The EC report cited certain examples, such as inconsistency of punishment in the length of prison sentences and fines. The maximum prison sentences for the falsification of medicines range from one year (Sweden, Finland, and Greece) to 15 years (Austria, Slovenia, and Slovakia). Maximum fines range from EUR 4,300 ($5,300) (Lithuania) to EUR 1 million ($1.2 million) (Spain) and ‘unlimited’ (UK).

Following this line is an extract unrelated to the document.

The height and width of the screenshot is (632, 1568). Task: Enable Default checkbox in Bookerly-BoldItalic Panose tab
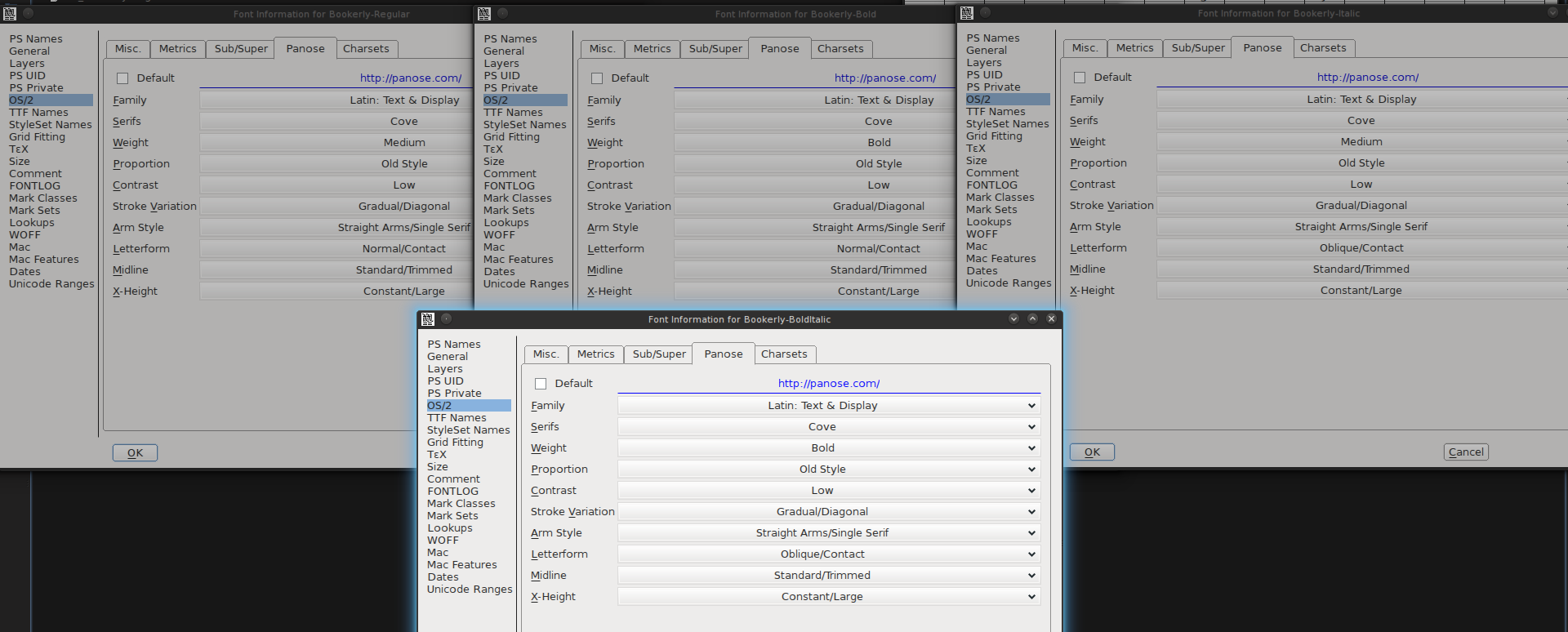tap(541, 384)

Additionally, the report shows that what is criminalized varies among the countries. All 28 EU member states apply criminal penalties in the form of imprisonment for the falsification of medicines. One member state (Latvia) penalizes falsification that causes physical harm or death (harm crimes) and two member states (Spain and Portugal) penalize falsification that causes a risk or danger to the health of a person or public health (concrete endangerment). Four member states (Greece, Lithuania, Romania, and Slovenia) penalize falsification that is shown to be generally dangerous, i.e. the falsified medicine contains insufficient active ingredients or harmful substances (concrete-abstract endangerment). In the remaining 21 member states, falsification per se is penalized, without the need to prove that the product is dangerous to health (abstract endangerment). For active substances, 23 member states apply criminal penalties. For excipients, 14 member states apply criminal penalties.
Vytenis Andriukaitis, EC Commissioner for Health and Food Safety, stressed the need for well-enforced punishment. “While the report published today finds measures taken by Member States to be satisfactory, penalties are only effective if they are well-enforced,” Andriukaitis said in a statement. “I urge all EU countries to make sure that criminals falsifying medicines are punished. After all, falsified medicines can kill. The EU Directive includes several other measures to help citizens steer clear of falsified medicines, notably a common EU logo which helps consumers identify legal online pharmacies that sell authentic and safe products.”
The report continues to say that measuring effectiveness of the punishments is a challenge. “It is difficult to measure the effectiveness of specific national penalties due to a lack of exhaustive data on incidents in the Member States and the inherent illegal nature of the activities.” In general, the study noted that member states should introduce both criminal penalties and administrative sanctions in order to safeguard the legal supply chain and tackle the illegal sale of falsified medicinal products.
The EC, member states, and stakeholders are working on a pan-EU authentication system for medicines, which will check the authenticity of prescription medicines before they are dispensed to patients. The system is scheduled to enter into force in February 2019.